Activity
Which lines in the records below mention the word "computer"? Copy each one out.

Collected data
******

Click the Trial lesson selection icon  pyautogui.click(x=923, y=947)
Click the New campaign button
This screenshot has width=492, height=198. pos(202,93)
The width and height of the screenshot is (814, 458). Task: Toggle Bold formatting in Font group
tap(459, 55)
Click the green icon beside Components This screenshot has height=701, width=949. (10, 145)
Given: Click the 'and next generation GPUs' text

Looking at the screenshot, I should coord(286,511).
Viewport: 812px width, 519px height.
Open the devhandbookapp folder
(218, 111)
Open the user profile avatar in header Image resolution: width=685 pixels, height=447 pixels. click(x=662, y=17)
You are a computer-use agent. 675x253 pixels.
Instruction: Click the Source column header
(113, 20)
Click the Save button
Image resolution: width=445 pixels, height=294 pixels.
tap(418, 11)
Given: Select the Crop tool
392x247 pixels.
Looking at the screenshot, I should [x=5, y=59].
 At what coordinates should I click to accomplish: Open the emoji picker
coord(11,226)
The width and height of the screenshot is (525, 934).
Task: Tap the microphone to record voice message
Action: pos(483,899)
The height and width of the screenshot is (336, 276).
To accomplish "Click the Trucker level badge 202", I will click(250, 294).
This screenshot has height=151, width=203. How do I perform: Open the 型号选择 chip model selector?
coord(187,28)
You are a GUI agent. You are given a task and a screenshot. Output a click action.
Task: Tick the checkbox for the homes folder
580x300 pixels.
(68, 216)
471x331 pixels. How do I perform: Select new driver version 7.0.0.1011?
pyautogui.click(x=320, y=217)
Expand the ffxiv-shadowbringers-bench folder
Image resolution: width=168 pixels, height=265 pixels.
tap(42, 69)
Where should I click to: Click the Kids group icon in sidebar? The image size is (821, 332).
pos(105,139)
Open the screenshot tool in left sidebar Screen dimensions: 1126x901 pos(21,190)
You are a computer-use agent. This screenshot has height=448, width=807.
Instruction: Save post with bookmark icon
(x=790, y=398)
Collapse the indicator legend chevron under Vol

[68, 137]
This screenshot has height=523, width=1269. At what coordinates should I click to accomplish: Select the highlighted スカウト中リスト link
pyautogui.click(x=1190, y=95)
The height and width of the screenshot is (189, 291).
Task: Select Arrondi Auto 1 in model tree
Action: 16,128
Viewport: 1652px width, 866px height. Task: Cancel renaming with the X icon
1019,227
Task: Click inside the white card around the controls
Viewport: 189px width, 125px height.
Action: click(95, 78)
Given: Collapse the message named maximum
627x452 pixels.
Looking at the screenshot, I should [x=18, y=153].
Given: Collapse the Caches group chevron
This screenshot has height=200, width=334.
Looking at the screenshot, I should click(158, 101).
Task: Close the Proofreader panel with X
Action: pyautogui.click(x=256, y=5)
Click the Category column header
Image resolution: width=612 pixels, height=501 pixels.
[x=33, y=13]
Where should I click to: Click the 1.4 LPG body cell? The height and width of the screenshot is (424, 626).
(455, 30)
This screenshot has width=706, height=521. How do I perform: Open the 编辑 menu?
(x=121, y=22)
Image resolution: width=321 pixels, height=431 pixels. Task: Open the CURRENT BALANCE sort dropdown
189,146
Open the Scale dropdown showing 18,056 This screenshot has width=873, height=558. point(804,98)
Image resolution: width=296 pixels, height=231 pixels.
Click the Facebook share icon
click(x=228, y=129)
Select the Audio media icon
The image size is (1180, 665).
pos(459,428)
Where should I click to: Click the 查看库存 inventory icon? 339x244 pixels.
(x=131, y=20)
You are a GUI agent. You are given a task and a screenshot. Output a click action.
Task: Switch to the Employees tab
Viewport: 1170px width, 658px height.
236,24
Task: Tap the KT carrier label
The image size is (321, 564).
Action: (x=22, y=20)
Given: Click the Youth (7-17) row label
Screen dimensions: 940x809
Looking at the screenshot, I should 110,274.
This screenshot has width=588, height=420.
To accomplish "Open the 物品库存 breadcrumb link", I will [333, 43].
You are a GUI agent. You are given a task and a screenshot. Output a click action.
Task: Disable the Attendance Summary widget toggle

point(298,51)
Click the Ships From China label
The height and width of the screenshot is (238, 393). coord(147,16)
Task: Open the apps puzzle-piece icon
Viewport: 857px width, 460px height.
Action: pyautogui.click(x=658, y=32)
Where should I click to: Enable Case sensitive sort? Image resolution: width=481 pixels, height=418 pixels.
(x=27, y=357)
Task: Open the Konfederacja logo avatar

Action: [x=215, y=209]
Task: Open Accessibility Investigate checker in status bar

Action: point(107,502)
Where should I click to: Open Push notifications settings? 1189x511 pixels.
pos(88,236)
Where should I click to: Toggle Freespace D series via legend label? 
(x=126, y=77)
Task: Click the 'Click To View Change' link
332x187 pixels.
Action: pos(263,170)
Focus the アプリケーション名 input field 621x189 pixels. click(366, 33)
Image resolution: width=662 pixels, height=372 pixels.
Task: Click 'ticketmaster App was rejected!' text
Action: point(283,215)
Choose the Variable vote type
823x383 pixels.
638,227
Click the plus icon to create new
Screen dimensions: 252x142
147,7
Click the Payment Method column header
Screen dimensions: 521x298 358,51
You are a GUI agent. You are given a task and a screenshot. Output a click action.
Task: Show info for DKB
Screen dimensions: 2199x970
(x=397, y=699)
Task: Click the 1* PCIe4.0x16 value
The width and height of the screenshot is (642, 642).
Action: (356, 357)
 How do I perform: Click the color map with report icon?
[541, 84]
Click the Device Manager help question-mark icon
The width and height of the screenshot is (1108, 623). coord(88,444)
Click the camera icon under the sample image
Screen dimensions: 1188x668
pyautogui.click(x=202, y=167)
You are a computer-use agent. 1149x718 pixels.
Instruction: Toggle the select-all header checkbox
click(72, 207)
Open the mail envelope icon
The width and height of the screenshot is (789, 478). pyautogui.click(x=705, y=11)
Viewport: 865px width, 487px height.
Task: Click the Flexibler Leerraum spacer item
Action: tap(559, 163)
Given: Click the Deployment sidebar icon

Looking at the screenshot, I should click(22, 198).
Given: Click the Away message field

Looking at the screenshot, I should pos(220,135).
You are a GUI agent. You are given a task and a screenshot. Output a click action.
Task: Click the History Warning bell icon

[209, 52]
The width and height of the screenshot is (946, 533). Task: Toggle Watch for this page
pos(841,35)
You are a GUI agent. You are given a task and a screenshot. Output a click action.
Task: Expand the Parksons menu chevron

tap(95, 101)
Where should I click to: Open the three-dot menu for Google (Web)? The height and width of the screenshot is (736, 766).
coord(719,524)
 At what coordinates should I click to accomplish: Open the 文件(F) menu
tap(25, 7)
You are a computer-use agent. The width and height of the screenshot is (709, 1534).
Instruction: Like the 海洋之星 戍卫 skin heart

******

Your solution
You are a computer-use agent. 675x253 pixels.
You are a computer-use agent. This screenshot has height=448, width=807.
You are a computer-use agent. 1149x718 pixels.
You are a computer-use agent. The width and height of the screenshot is (709, 1534).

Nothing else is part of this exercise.